SOURCE PASSAGE:
[START]

Wednesday, March 2, 2011

Desperate times

This is a plea for help from any of my mom friends out there. I feel like I've exhausted all books, web forums, and doctor's advice on the topic of sleep, and I'm completely stuck. This little child is singlehandedly ruining all hope of sleep. Not that it's surprising, but it is exhausting, demoralizing, and isolating. Here is my dilemma:

Camilla slept through the night for two blissful weeks. A product of several failed and one successful attempt at letting her cry it out. She never cried very frantically or very long any time we tried it. As previously mentioned, traveling and a bunch of colds ruined any progress we had made. We tried again to let her cry it out when we were home and she was feeling better, but it was blood-curdling, frantic, desperate screaming. Non-stop. We didn't feel right about letting it continue for a number of reasons. She seems to have entered a serious phase of separation anxiety. Apparently it happens at this age. Most of the time, she wants mom, and only mom. As I don't seem to hear about this from other moms, I believe her case may be a bit more severe than typical. She has started pulling herself up in her crib and has all kinds of other developmental thing going on that make it hard for her to wind herself down.

I started spending part of the nights sleeping on Camilla's floor because she wanted to nurse at night (and if I didn't, we'd be back to screaming) and she was sick, so I let it continue. Now she will go to sleep in her crib at first, but wakes up every 2-3 hours all night long, sometimes more. The only thing that calms her back down is nursing, so I spend most of the night on her floor. I know it's a terrible habit, but it is the only way the three of us get any sleep. I have heard that the 9 month sleep regression is particularly hard, so I hoped to wait it out a bit and try with sleep training again later.

So at this point, I have a few options. Let her cry it out again (which I guarantee will involve hours of screaming) and hope that eventually torturing ourselves and her will pay off. Does anybody have experience letting a rather loud, angry baby cry it out?

[END]

WHAT YOU NEED TO DO:
Carry on the blog post about the baby's sleep troubles, starting right after its final sentence. The listing that comes next is separate material, unrelated to the blog post on infant sleep.

GIVEN INFORMATION:
[START]

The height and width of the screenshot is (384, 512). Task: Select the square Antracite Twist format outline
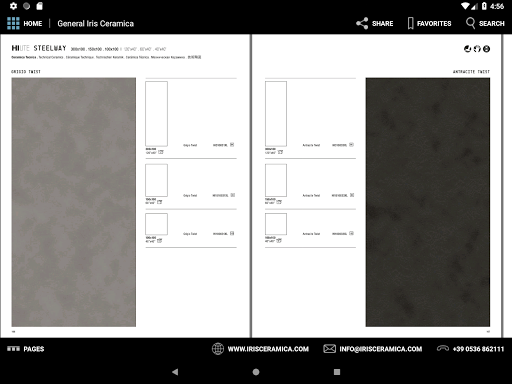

[END]

WRITTEN ANSWER:
I can keep sleeping on her floor because it means we'll at least get SOME sleep. The problem is, it's getting harder and harder for her to fall back asleep. I know she needs to learn to self-soothe, and it's at the point where this option isn't really getting us any rest either. And yet, because I know what to expect, it's the most likely thing to continue. Anybody have a bad round of 9 month sleep regression? And did it calm down eventually without drastic measures?

I can try some other sleep training method, but all of them involve somehow comforting your child without nursing. Doesn't work. We try holding her, rocking her, patting her, etc. just to break the nursing to sleep habit, but none of it will calm her down. Maybe we just need to let her cry for a couple hours in our arms? Any experience there? I would be willing to invest the time if I thought it would make a difference, but after calmly dealing with 30 minutes to an hour of non-stop screaming, I have to refrain myself from screaming myself! (Or worse. . .)

I know this is long, and I feel like most people will say, "Been there, done that, nothing about parenthood is easy." But I'm getting tired of reading all the same advice, all of which we've tried, and having no results. And many of the books I've read act like we should have done it their way from the start, and don't give helpful advice about what to do with an older baby who needs to be trained other than telling me to stop nursing her at night. (Um, duh. I know. How do I get her to sleep in the meantime?) I'm not willing to let her sleep in our bed because it makes me nervous and because recent activity suggests that it won't help her sleep better anyways. Would love some feedback from moms who have been here.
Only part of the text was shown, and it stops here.